The Baron and his Lady were also fond of hosting ghoulish masquerade balls, where they served human flesh to macabre, undead guests and held raucous nocturnal hunts using human prey. As stories of these nightmarish events spread throughout the countryside and the toll of missing peasants began to rise, the Verdun’s neighbors finally formed an angry mob and descended upon Verdun Manor one evening just after sundown. They locked the Baron in his laboratory, where he burned in a raging chemical fire, then caught Cassandra still sleeping in her crypt and brutally decapitated her.

The burned, mutilated and bludgeoned bodies of the Baron and his wife were buried in a deep grave in front of the hideous manor, and the vigilante townsfolk returned to their homes to nurse their wounds and forget the horrors of the night. For creatures like Baron Verdun and Lady Cassandra, however, death is more of an inconvenience than an ending…

A year after the night of terror, the manor and grounds were sold to a wealthy landowner by the name of Vincent Carruthers, without revealing the evil goings on that had occurred within its dark recesses. That Halloween, under the light of a full moon, the Carruthers family naively hosted a masquerade ball in their new home. As the full moon rose above the horizon, the Baron and his vampire bride clawed their way out of their graves and burst into the manor, accompanied by all of the baron’s hideous man-beasts that had returned from the countryside.

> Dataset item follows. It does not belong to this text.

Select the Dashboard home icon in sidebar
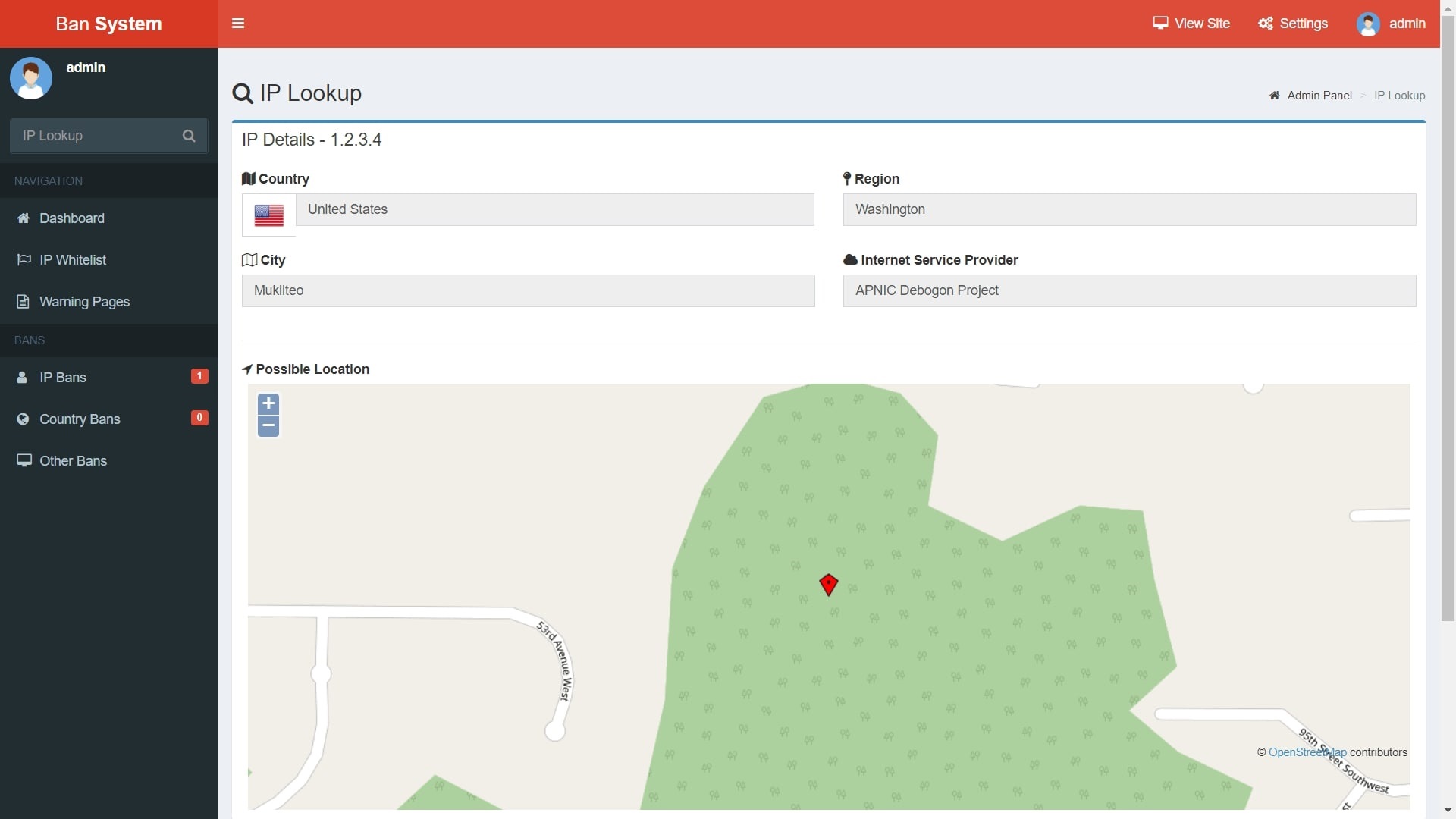This screenshot has height=819, width=1456. click(23, 218)
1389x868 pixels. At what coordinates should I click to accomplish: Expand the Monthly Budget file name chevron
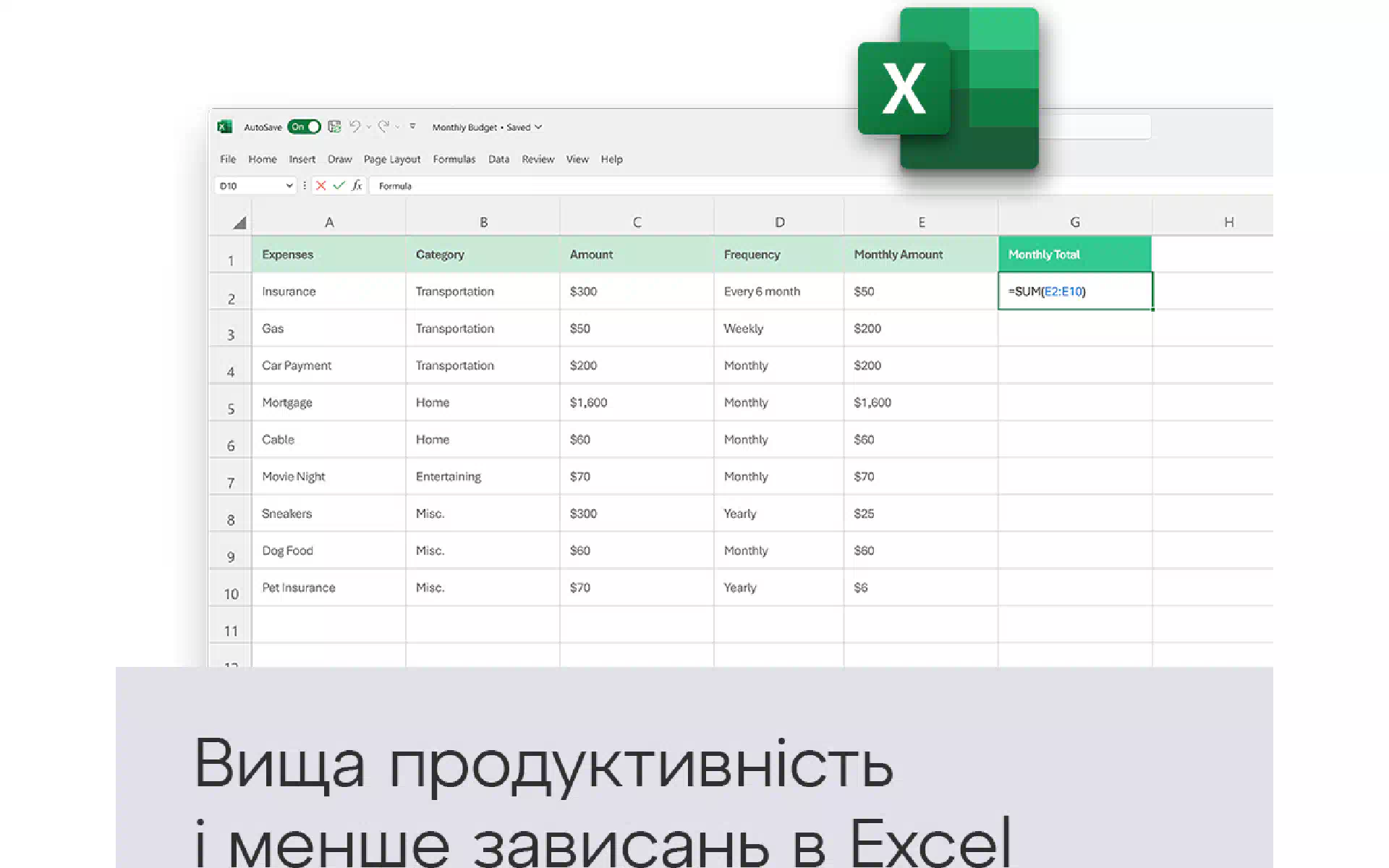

Carruthers, his family and guests were slaughtered in a most horrific manner, and their bodies posed about the manor in a gruesome tableau. With Carruthers out of the way, Baron Verdun and Lady Cassandra resumed their ghastly experiments and grotesque parties, and Verdun Manor and the Voodoo Bayou once again became infested with the undead, along with the many twisted, tortured beings that cannot be qualified as man nor beast. To get to the manor, intrepid visitors must first brave the horrors of the Voodoo Bayou and the haunted cemetery, only to face the wrath of Baron Verdun and Lady Cassandra!

Thrillvania has added even more thrills, chills and mind-boggling spooktacular dioramas this year, making it Hauntworld Magazine’s number one pick for Scariest Haunted House in America.

A veritable smorgasbord of creatively themed indoor and outdoor haunts, Thrillvania combines elaborate, movie quality sets, pyrotechnics, giant spiders, complex animatronics and live monsters that come at you from all sides in six amazing attractions on nearly 50 haunted acres. From their flagship World Famous Verdun Manor to Cassandra’s three-dimensional psychedelic Labyrinth of Terror, the haunt literally has something for everyone from 2 to 92.

The labor of love of haunted industry icon Lance Pope, Thrillvania started out in 1996 with just Verdun Manor, 8000 square feet of decaying mansion whose living room is a “dying room,” where skeletons play a ragtime waltz on the piano and ominous, macabre décor is the order of the day.

Carpenters, set designers, creative artists and evil geniuses have all been working the graveyard shift, adding more footage, more carnage, more dark humor and things that go bump in the night to get Thrillvania ready for the 2013 season. From the thick foggy swamps of the Voodoo Bayou to Sam Hain’s chilling Trail of Torment, the eerie darkness of Thorn Hall and the rabid clowns of Cassandra’s Labyrinth of Terror (something you might want to avoid if you have a fear of clowns), the illusions, special effects and animatronics are hairier, scarier and more electrifying than ever before.

For younger guests and fraidy cats, Granny Lupus’ Séance Theatre supplies a tamer set of thrills, and a midway with games and refreshments is always a safe place to hide out. But for the bravest of the foolhardy, Verdun Manor is still the haunt to die for, and people literally run out the back door screaming – that is, if they manage to make it out at all. Enter at your peril!
Thrillvania waits, just 33 miles east of Dallas on a dark country road.